Le conseguenze dell’aborto, spiegato senza ideologie, in modo professionale. Intervista a Benedetta Foà, psicologa clinica, che aiuta “genitori” (donne ma anche uomini) in lutto.
Vuoi spiegarci brevemente qual è il tuo lavoro e di che persone ti occupi?
Grazie Costanza, lo spiego volentieri. Ho cominciato ad occuparmi di post-aborto nel 1995. In quel momento mi trovavo in Bosnia al tempo della guerra che si è svolta nell ex-Jugoslavia tra il 1991 e il 1996. Ero lì come volontaria della Caritas a portare aiuti umanitari. È stato dopo questa esperienza che ho realizzato che prendersi cura degli Esseri Umani è la cosa più importante che ci sia. È grazie al dott. Philip Ney, psichiatra Canadese, che è venuto a tenere un corso di formazione alla parrocchia di San Giacomo a Medjugorje, che mi si sono aperti gli occhi rispetto al trauma dell’aborto. Fino a quel momento non era un argomento di cui mi fossi mai interessata, e non mi occupavo di psicologia allora. Oggi, a distanza di 22 anni, sono psicologa clinica, counselor con la P.I. psicologa delle emergenze e una delle poche professioniste che lavora sul territorio italiano per la risoluzione del trauma post-abortivo. Attraverso un percorso mirato, da me ideato, aiuto donne e uomini ad uscire del tunnel nero della depressione che può venire dopo un aborto. Mi occupo di “genitori” in lutto, sia donne che uomini, e tratto aborti sia spontanei che procurati.

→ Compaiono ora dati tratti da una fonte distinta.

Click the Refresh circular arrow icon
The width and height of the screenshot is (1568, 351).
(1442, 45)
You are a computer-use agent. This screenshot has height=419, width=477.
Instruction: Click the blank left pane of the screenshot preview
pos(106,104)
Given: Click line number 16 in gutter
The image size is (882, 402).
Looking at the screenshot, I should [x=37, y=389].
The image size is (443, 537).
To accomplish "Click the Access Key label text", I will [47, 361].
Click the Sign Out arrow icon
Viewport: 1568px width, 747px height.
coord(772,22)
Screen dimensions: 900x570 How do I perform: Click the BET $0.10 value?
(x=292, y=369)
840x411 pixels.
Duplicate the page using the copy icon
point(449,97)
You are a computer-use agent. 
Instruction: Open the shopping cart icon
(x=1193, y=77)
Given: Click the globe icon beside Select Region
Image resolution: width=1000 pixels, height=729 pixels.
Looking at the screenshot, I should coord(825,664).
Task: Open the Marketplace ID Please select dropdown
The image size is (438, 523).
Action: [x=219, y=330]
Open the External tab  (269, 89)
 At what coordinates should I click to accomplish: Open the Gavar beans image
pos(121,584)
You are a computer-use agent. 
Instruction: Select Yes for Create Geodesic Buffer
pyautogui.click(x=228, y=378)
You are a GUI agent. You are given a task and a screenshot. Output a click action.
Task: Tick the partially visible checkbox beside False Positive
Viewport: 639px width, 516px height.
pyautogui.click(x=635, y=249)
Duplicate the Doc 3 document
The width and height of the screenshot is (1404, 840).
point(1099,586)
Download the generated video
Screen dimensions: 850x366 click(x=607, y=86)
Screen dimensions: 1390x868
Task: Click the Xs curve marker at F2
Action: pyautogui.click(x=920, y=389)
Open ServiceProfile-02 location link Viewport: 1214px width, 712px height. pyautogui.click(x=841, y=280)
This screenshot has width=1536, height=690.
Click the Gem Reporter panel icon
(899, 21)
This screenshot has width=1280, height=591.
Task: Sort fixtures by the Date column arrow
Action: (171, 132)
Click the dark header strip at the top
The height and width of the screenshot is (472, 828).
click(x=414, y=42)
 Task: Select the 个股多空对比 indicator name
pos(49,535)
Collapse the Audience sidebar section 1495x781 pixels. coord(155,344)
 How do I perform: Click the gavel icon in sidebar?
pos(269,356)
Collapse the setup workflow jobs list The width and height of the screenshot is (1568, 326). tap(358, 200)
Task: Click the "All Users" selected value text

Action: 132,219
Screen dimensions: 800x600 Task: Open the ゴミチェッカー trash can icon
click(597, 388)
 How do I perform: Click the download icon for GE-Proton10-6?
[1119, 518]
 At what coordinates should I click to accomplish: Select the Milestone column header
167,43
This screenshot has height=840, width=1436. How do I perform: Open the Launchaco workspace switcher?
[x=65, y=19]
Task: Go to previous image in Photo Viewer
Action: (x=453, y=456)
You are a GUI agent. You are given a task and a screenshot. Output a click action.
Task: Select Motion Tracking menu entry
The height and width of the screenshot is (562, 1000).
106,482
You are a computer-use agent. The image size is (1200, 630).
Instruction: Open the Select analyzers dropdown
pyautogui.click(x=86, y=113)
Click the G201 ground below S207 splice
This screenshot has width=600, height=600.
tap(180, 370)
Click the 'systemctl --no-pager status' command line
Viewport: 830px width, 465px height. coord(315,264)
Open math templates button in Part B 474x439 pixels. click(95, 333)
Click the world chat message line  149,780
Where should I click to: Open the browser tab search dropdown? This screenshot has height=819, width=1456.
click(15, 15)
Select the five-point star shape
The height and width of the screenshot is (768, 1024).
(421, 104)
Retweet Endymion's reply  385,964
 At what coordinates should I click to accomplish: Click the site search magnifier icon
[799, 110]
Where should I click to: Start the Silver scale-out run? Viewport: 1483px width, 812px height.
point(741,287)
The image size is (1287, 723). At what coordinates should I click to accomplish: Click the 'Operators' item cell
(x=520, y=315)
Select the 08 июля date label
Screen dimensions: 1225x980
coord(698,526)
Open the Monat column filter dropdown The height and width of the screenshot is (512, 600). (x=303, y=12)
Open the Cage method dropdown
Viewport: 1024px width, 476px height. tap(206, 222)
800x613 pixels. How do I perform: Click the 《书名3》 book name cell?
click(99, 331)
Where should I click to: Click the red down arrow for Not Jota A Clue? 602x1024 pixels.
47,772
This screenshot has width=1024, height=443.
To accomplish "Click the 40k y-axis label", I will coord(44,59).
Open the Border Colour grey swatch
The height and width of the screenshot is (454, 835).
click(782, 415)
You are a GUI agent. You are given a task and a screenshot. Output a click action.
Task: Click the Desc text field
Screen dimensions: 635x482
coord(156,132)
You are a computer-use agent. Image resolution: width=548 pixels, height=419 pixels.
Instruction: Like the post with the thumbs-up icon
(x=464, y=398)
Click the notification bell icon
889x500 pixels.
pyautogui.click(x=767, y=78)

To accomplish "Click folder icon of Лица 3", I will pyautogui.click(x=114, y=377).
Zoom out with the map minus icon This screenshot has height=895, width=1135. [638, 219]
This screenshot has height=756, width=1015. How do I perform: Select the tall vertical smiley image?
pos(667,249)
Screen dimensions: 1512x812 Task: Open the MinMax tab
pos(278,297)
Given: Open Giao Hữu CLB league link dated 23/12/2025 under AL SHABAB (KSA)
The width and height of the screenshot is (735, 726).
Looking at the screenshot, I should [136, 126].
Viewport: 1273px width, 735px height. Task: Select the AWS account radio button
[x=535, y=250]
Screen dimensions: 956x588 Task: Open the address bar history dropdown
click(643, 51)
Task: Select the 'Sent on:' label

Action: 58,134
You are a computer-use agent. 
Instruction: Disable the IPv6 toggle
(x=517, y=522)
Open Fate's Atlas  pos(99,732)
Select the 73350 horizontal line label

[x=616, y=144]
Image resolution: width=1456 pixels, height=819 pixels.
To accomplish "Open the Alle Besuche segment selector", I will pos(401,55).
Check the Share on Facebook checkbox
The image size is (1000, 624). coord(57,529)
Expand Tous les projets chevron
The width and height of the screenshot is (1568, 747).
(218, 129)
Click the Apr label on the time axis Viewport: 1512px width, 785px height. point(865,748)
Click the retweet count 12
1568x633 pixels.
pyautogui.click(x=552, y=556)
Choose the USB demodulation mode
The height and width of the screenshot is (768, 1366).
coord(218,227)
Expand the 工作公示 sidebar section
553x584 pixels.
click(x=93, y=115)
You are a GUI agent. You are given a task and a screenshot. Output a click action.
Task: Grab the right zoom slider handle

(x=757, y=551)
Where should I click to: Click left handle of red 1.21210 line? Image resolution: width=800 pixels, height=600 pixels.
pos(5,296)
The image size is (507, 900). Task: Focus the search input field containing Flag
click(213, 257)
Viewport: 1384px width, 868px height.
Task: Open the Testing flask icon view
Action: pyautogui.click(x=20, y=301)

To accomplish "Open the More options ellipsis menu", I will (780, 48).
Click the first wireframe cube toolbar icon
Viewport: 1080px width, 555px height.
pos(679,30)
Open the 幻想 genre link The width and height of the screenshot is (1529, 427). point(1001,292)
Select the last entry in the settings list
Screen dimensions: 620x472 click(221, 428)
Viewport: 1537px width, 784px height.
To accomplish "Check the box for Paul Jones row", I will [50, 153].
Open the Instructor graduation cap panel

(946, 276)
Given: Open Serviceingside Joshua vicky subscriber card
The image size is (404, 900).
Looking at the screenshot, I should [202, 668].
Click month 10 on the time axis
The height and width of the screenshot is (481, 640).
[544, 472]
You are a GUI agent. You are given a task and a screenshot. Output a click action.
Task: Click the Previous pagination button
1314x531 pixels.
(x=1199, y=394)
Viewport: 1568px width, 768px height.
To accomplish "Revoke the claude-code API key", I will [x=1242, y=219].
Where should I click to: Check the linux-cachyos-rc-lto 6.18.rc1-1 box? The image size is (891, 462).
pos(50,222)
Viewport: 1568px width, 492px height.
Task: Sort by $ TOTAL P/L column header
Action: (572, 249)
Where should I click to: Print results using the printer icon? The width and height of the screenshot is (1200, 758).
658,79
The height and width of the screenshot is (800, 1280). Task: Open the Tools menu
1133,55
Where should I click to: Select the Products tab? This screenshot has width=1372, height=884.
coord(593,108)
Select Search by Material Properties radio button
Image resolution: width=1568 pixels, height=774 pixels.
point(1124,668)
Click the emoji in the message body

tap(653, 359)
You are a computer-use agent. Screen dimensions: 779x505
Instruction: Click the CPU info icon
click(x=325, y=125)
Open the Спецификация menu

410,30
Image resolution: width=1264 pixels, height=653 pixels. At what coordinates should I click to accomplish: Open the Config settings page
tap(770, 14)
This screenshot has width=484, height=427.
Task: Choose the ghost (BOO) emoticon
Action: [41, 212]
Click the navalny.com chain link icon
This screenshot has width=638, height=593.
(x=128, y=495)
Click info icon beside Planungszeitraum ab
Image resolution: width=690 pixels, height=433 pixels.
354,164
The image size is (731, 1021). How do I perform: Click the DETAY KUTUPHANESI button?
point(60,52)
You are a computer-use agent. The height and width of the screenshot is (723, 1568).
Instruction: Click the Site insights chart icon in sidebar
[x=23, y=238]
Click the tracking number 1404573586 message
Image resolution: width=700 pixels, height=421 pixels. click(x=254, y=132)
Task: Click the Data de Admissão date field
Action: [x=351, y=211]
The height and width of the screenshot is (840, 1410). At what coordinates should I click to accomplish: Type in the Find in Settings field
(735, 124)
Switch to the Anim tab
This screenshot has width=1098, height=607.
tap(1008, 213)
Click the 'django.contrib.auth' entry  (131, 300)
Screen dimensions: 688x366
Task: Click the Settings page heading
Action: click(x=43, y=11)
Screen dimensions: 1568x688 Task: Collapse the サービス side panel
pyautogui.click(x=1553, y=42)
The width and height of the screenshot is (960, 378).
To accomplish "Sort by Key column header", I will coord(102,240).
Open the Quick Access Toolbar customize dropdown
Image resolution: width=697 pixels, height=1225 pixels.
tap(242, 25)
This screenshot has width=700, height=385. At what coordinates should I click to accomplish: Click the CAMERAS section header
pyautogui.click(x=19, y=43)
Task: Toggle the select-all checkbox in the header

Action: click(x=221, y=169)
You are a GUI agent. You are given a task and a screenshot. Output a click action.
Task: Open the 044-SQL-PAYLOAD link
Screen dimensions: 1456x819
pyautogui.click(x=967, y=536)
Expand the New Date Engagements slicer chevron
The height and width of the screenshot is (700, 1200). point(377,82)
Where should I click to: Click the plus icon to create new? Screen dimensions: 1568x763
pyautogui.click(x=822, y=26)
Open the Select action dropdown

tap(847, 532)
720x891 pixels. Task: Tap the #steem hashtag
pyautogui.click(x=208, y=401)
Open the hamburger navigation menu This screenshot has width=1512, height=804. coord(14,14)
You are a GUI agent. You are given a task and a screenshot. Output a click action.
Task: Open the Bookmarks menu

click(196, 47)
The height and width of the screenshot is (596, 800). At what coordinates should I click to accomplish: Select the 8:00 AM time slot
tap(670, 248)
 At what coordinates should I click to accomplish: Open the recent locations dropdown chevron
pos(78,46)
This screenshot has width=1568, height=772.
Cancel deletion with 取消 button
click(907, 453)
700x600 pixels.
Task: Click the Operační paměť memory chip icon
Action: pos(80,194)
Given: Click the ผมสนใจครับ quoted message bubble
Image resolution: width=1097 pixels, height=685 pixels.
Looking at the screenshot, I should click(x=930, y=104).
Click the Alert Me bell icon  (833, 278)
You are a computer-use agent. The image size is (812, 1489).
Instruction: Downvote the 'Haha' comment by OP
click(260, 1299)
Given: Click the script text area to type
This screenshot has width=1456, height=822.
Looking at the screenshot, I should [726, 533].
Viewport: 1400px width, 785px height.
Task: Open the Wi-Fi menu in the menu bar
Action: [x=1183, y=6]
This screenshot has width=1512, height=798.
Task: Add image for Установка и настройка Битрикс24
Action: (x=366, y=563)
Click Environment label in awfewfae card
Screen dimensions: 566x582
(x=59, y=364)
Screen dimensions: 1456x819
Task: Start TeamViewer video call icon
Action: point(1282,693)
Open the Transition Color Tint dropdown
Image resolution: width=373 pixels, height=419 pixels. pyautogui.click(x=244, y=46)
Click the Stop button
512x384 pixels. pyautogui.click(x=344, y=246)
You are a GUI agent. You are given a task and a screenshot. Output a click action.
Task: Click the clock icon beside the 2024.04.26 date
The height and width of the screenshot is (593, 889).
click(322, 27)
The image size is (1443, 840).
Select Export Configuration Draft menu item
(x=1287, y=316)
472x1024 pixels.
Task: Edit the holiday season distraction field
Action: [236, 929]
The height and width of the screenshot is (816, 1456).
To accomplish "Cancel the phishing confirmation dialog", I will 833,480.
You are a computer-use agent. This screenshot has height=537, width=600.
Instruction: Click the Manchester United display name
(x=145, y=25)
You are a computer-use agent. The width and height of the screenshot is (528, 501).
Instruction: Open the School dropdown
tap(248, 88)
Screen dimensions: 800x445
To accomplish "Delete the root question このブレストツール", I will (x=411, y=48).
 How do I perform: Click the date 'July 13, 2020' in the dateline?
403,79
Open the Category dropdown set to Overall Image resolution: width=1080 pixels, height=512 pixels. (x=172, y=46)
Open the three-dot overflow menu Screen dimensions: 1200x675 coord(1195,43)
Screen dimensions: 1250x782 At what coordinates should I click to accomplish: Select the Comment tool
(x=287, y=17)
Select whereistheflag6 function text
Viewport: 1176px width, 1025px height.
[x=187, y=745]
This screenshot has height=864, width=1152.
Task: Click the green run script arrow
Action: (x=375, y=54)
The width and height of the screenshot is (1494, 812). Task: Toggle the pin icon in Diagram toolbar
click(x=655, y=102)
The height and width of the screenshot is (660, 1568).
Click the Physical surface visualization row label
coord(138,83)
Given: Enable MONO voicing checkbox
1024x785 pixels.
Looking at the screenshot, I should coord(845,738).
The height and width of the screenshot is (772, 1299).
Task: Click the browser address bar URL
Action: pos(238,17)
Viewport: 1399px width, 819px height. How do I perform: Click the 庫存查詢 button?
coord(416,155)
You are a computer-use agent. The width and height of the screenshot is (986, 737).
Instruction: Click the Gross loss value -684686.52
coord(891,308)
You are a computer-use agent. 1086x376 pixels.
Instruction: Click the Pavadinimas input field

Le donne che soffrono dopo avere abortito sentono dolore per la perdita del loro figlio o per colpa nostra, di noi che le facciamo sentire giudicate?
Sicuramente una donna che perde un figlio soffre perché ha perso suo figlio. Sia che l’aborto sia spontaneo o procurato, possiamo avere reazioni diverse. Intendo dire che ci sono mamme che dopo un aborto spontaneo vanno in una crisi profonda (soprattutto se la gravidanza è avanzata) e mamme che riescono a farsene una ragione senza soffrire troppo. Così succede anche per l’aborto procurato. Ho incontrato donne che mi hanno confidato di avere abortito volontariamente e che non ci hanno mai più pensato, e invece incontro ogni giorno donne che a causa del fatto che hanno abortito di loro volontà non se ne fanno una ragione e stanno male. È il giudizio degli altri a farle stare male? Non mi risulta, è il senso di colpa per avere scelto di non tenere il proprio bambino che le manda in crisi. È come se prima dell’evento abortivo fosse solo un “problema” o un “girino” e invece subito dopo l’intervento, la coscienza si sveglia e grida: il mio bambino è morto! Per quella che è la mia esperienza le donne sono molto arrabbiate, dopo l’evento aborto, con tutti coloro che non le hanno sostenute nel tenere il bambino: il padre del bambino in primis e poi la famiglia d’origine.
Ci sono secondo te anche donne che non soffrono, dopo questa esperienza?
Probabilmente si. Logicamente non sono le mie utenti visto che da me viene chi sta male. Però ho donne e uomini che vengono a cercare il mio aiuto anche dopo 20/30 anni dall’interruzione di gravidanza. Come hanno fatto a conviverci per così tanto tempo? Esiste un meccanismo della mente che si chiama negazione. Cioè nego di avere un problema, faccio finta che non c’è. Ma questo meccanismo difensivo dura per un po’, ma prima o poi cede. Ad esempio alla nascita di un altro figlio o per il decesso di un nostro caro o una qualunque situazione della vita. Una paziente che ho in cura in questo momento, a distanza di 25 anni, ha trovato per caso il mio libro e il leggerlo le ha fatto ricordare cose rimosse. Mi ha confessato: in questi anni ho vissuto la vita a metà, non mi sono vista, non mi sono ascoltata dopo l’aborto la parte felice di me è morta. È stato il mio libro? No, semplicemente è bastato poco per fare emergere un dolore latente ma pre-esistente che è finalmente emerso dopo 25 anni. Negli uomini ho riscontrato che spesso il riavvicinarsi alla fede gli fa vedere la gravità dell’atto di aver fatto abortire la propria ragazza, magari all’età di vent’anni. A quell’età non c’era la piena consapevolezza ma poi con il tempo la si acquista e si può andare in crisi. Anche gli uomini possono soffrire di stress post-aborto e i sintomi sono uguali a quelli delle donne.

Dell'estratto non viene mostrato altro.